Menu Close

MongoDB scripts

These commands may seem somewhat lowbrow compared to the Oracle scripts, but then I have decidedly less experience of MongoDB.

Rotating a log file.

# Connected to the admin database
db.adminCommand( { logRotate : 1 } )

Output the size of every collection on every shard in CSV format.  “tee” should be used to capture the output although it needs editing before importing into something like Excel.

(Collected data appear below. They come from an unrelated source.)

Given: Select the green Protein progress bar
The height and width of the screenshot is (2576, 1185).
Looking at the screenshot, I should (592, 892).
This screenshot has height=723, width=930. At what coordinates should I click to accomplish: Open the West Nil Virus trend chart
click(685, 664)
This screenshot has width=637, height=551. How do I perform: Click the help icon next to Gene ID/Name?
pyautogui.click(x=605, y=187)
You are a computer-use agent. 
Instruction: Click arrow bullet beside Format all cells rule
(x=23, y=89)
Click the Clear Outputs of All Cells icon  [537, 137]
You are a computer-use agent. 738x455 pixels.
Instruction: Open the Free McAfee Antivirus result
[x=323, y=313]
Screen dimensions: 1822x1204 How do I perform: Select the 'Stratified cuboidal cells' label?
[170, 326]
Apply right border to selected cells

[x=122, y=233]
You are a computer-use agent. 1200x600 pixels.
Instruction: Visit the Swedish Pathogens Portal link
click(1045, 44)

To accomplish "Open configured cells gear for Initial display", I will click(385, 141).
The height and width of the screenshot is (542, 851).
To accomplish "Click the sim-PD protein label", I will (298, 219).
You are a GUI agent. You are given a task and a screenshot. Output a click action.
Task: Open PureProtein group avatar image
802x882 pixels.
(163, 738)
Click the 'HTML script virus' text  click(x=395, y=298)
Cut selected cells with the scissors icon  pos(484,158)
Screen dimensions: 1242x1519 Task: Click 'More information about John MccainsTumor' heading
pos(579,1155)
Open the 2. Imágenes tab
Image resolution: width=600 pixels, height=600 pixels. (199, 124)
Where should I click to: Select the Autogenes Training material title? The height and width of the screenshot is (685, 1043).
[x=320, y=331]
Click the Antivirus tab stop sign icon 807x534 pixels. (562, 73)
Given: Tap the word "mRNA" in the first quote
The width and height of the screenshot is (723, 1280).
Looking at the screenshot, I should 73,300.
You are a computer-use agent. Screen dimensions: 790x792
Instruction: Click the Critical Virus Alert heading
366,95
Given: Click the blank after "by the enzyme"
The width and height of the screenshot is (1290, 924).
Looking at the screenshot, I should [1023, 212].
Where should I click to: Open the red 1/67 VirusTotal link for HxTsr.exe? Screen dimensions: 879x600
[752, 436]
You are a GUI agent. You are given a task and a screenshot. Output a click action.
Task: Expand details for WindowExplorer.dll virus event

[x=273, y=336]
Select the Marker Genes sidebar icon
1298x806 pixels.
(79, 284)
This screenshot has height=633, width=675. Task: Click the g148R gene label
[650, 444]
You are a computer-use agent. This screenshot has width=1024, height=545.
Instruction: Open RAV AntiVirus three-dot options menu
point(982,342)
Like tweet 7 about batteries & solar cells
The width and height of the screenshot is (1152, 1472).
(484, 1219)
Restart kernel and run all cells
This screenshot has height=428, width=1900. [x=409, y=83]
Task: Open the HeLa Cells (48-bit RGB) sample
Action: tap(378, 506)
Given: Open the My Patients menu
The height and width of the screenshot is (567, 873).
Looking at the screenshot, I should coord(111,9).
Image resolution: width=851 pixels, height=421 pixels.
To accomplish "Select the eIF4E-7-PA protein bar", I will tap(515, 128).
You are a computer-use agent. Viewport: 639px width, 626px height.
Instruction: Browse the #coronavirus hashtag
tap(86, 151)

db.getMongo().getDBNames().forEach(function (d) 
{ 
        var this_db = db.getSiblingDB(d); 
        this_db.getCollectionNames().forEach(function(coll) 
        { 
                var c = this_db.getCollection(coll); 
                if ( typeof c != "function") 
                { 
                        var collstats = c.stats();
                        if ( typeof(collstats["shards"]) === 'undefined' )
                        {
                                print(d + "," + coll + ",," + collstats.size + "," + collstats.storageSize);
                        }
                        else
                        {
                                for ( shard_name in collstats["shards"])
                                {
                                        print(d + "," + coll + "," + shard_name + "," + collstats["shards"][shard_name].size + "," + collstats["shards"][shard_name].storageSize);
                                }
                        }
                }       
        })
});

Output the size of a single collection on every shard in CSV format.

use <database>;
var collstats = db.<collection>.stats()
for (var shard_name in collstats["shards"]) {
        print(shard_name + "," + collstats["shards"][shard_name].size + "," + collstats["shards"][shard_name].storageSize);
}

Size of a capped collection

db.<collection>.stats().maxSize
e.g.
db.oplog.rs.stats().maxSize

Collections generating the largest amount of oplog.  This should be run on a secondary to avoid any performance impact.  It can take some time to run depending on the size of the oplog.  When I ran this on a 144GB oplog it took 40 minutes which gives a rate of about 60MB/sec.  I am sure there is some JavaScript that will sort the output, but being somewhat lazy I just ran it through “sort -k 3n”

rs.slaveOk();
use local;
nsMap = {}
db.oplog.rs.find().forEach(function(x) {
    if ( isNaN(nsMap[x.ns]) )
    {
        nsMap[x.ns] = Object.bsonsize(x);
    }
    else
    {
        nsMap[x.ns] += Object.bsonsize(x);
    }
}
);
nsMap

Find the file associated with a collection:

db.<collection>.stats().wiredTiger.uri;

Find which collection is associated with a file.  You can’t do this easily, so this is a brute force approach:

db.adminCommand({listDatabases: 1}).databases.forEach(function listFiles(DBDoc) {
      db.getSiblingDB(DBDoc.name).getCollectionNames().forEach(function listDBFiles(collName) {
            print(DBDoc.name + " " + collName + ": " + db.getSiblingDB(DBDoc.name).getCollection(collName).stats().wiredTiger.uri);
      })
});